Will you teach me how to love? I do not want to end it. Will you be so kind as to show me the way? I do not want to get lost. Where are you? Where do I look for you? Which one of these is your path? Where did your feet tread on the lonely road? I want to go there. I want to reach you somehow and walk with you somewhere. 

[as i look for a way to touch you, i already find myself with you. you walk alongside me on this lonely road. you teach me little things and beautiful things. your absence is my present companion is my teacher. your presence would mean everything in your absence. does that make it more meaningful?]

*

does it matter if i love you when you do not love me?

[how you like to ask for permission to feel something]


what logic would you teach me to believe that it matters?

[how you like to measure your emotions. did it help in the end?]


does logic even work when feelings stop listening?

[you wanted to bury everything]


what drives me is my own cautious self and not these questions

[you thought you were losing control of your(self/poem)]


what if this love is too strong for me and too impure to clean?

[you had lost all respect for yourself]


what if my love is only attraction, lust, pride, innocence?

[you were never sure about (love/language)]


how will you ask me to clean them for you when you do not register?

[you know now that all you wanted was for him to want you]


what if i clean them for my self-respect?

[saving face]


what if i cry so much that all my walls break?

[you learned that from your mother]


what if all that is left of me makes me accept things that cannot be fought for?

[you thought you could get it by winning]


things which cannot be fought for: [an impossible hope]

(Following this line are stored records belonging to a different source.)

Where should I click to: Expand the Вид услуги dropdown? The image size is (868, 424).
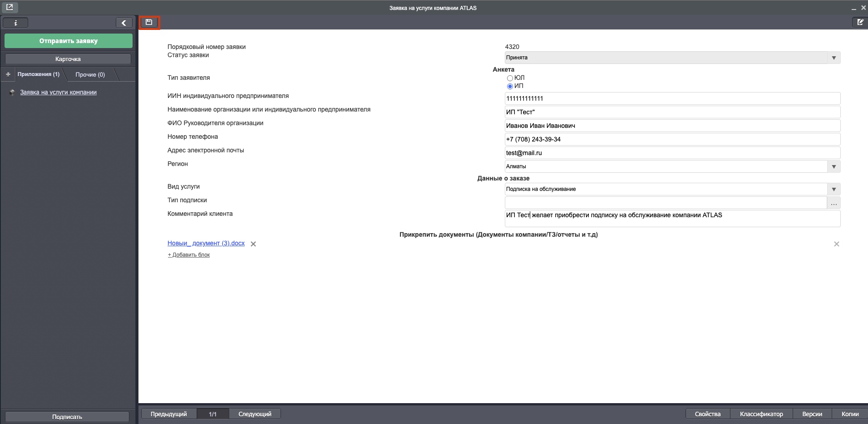833,189
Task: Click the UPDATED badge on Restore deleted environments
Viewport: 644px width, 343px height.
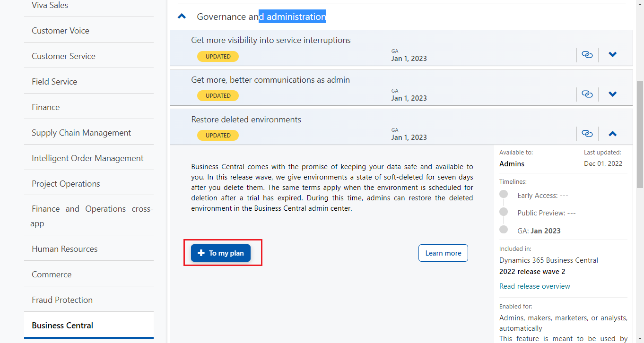Action: 218,135

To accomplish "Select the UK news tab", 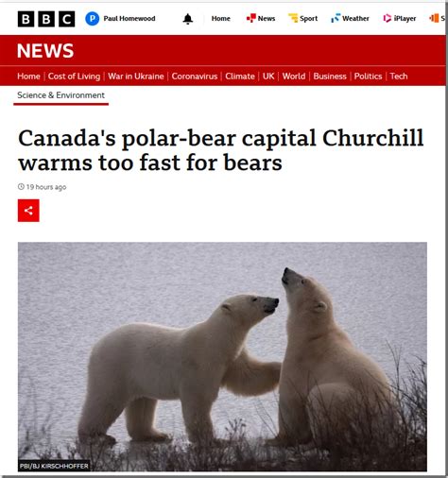I will [x=268, y=77].
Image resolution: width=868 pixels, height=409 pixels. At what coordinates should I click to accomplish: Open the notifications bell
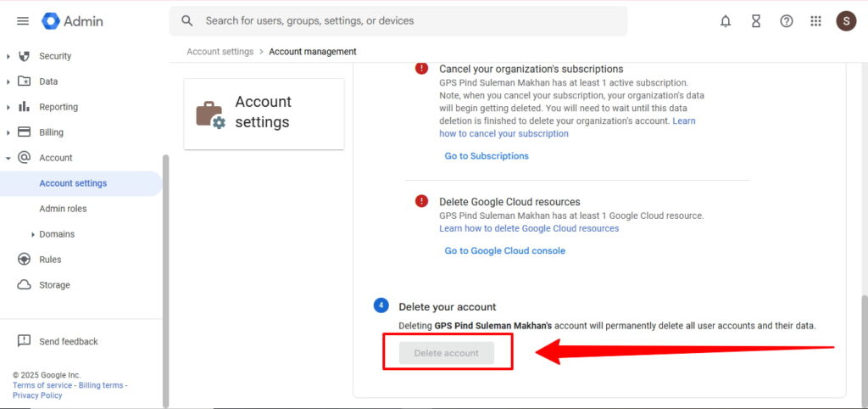coord(726,21)
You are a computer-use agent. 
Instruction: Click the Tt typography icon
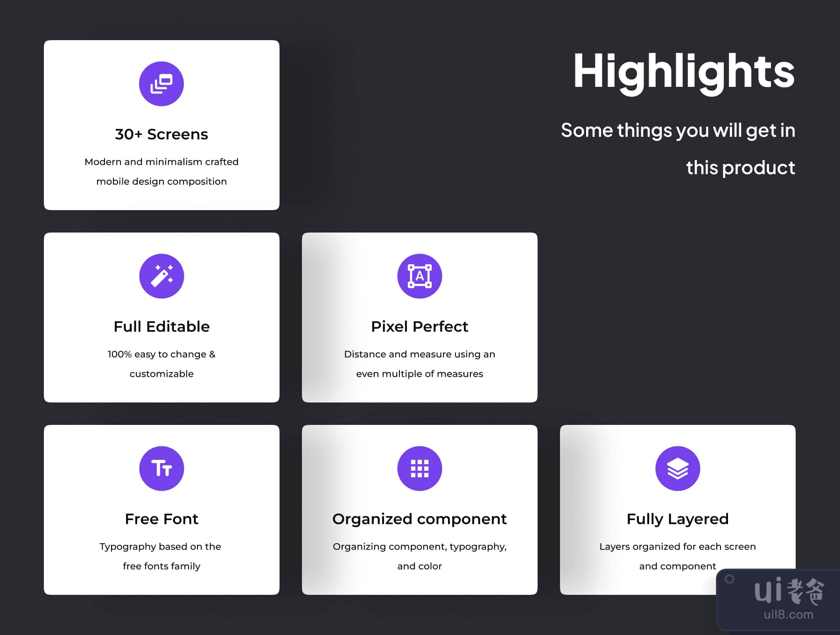tap(161, 468)
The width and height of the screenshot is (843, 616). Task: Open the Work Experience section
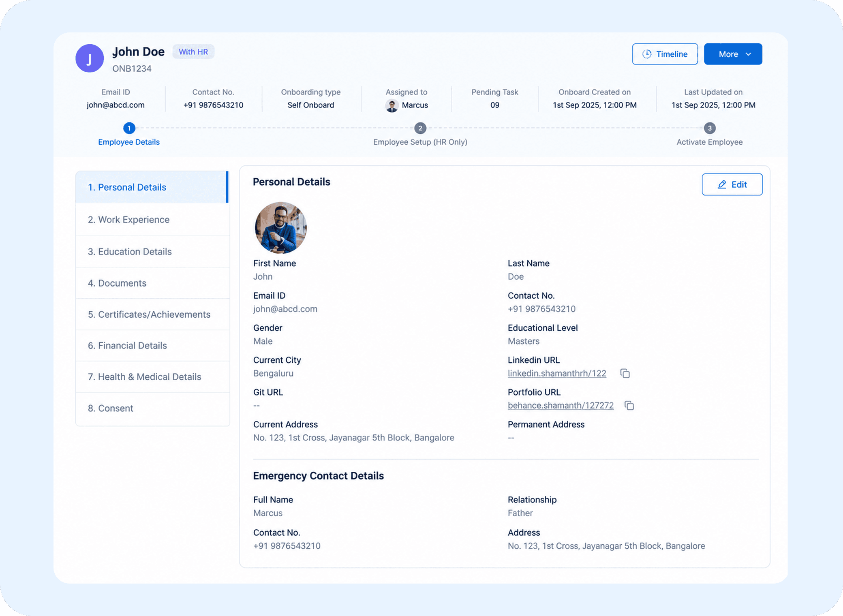(153, 219)
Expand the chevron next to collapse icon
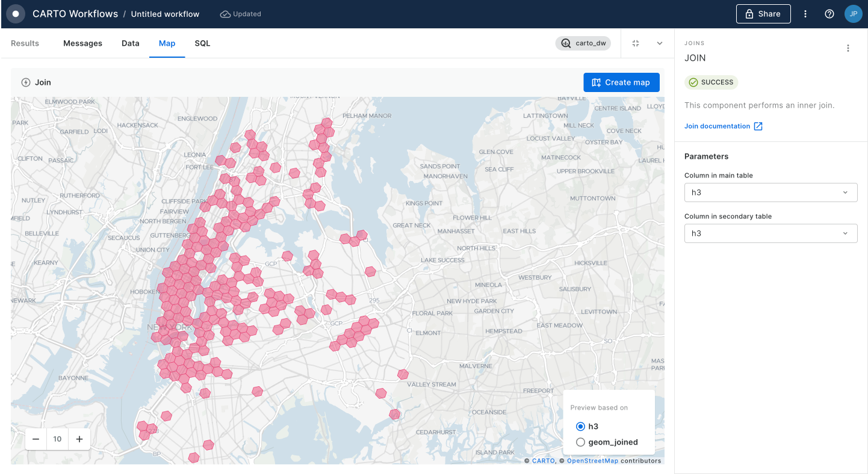The image size is (868, 474). [x=660, y=43]
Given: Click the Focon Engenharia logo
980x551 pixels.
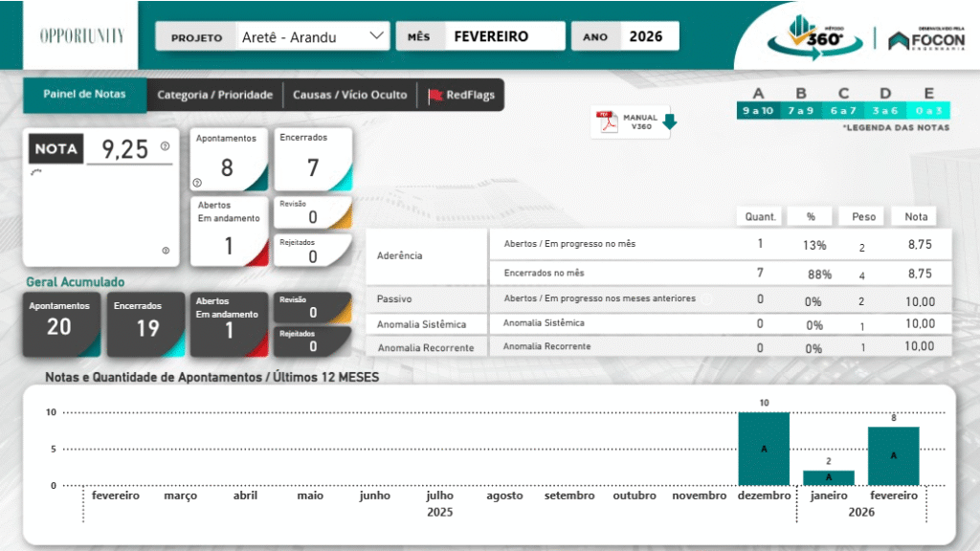Looking at the screenshot, I should (924, 38).
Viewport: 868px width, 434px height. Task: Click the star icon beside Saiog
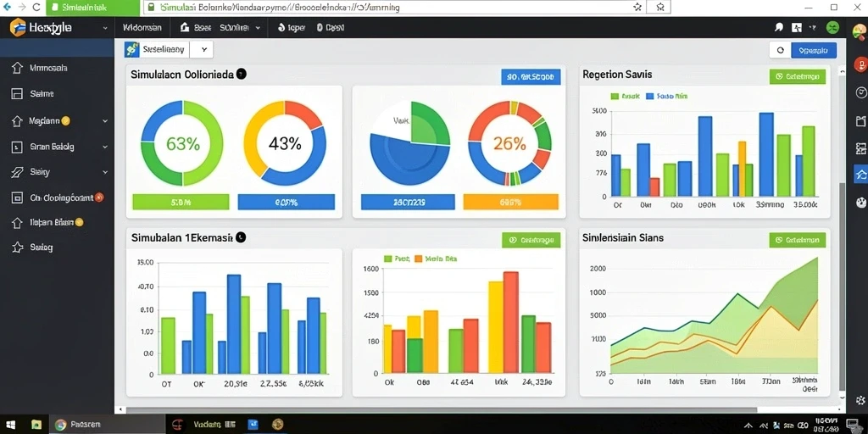pyautogui.click(x=17, y=248)
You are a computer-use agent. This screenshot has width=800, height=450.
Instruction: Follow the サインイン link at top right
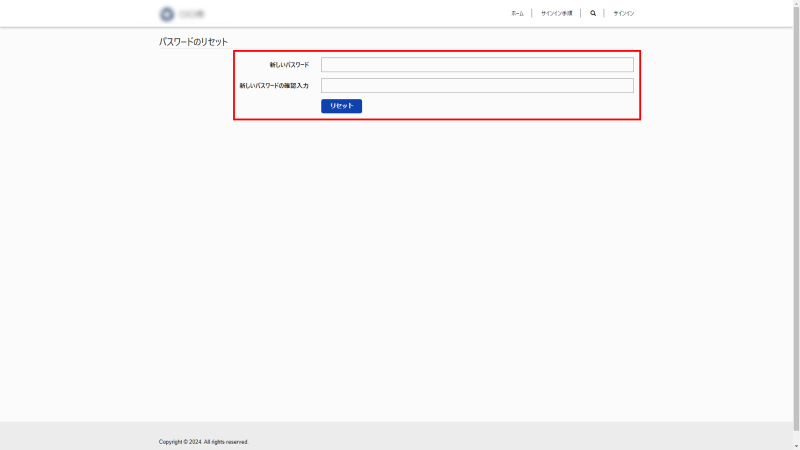tap(624, 14)
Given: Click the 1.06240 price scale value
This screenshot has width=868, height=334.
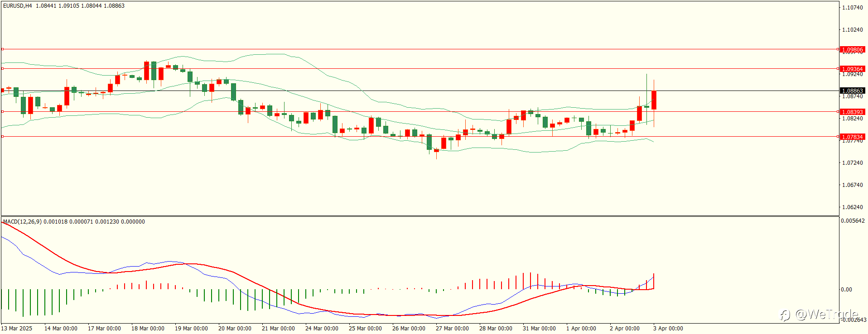Looking at the screenshot, I should point(852,207).
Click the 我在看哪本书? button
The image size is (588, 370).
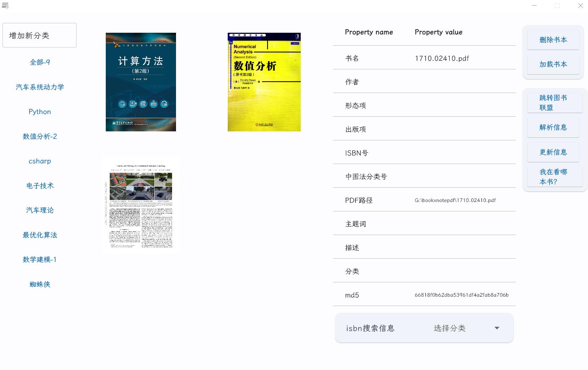(x=554, y=177)

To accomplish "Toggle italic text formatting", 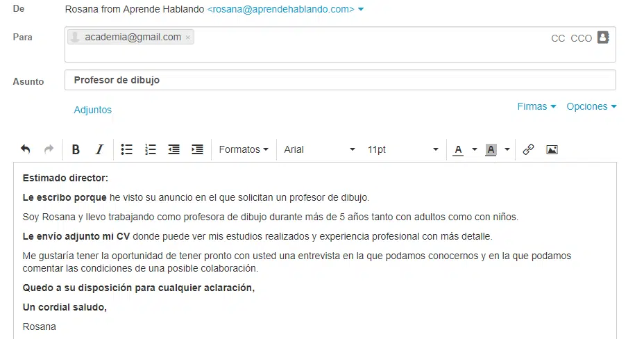I will [99, 149].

so i do not say goodbye [you are still not over] as long as

i feel something

[you had no idea about the years ahead and you did not care]

*

i am jealous of the flowers that bloom when all the bushes in my heart have withered away. brown. dry. dead.

*

i am waiting for you to tell me whether i matter [later you would ask, how much?]

*

take me to the bosom of your utmost kindness [unconditional]. if you cannot love me, sympathize with me. if you cannot sympathize, kill me as you kill me every day. kill me with your hate, but do not ignore me. do not confuse me [with silence].


this, too, was love


*

i loved you when you loved him and i still love you when you love no one and i will love you when you love someone else [this is not true] but you can never love me and i cannot accept it so i bear it away day by day

*

do you think it matters that you cannot be what i want you to be to god or nature or universe or even to yourself? [all you wanted was to control him] my heart is not broken. it is a little cracked. i have applied some glue and it will take some time to dry. a few coatings will do. the mark will be visible but i will not feel it. right now it's mending so it hurts. tomorrow it will be mended and will not hurt. stitched and glued or in whatever way one mends cracks and tears.

*

I tried to catch an impossible hope and we know how that ends.

*

I chased a dream that was too good to be true. 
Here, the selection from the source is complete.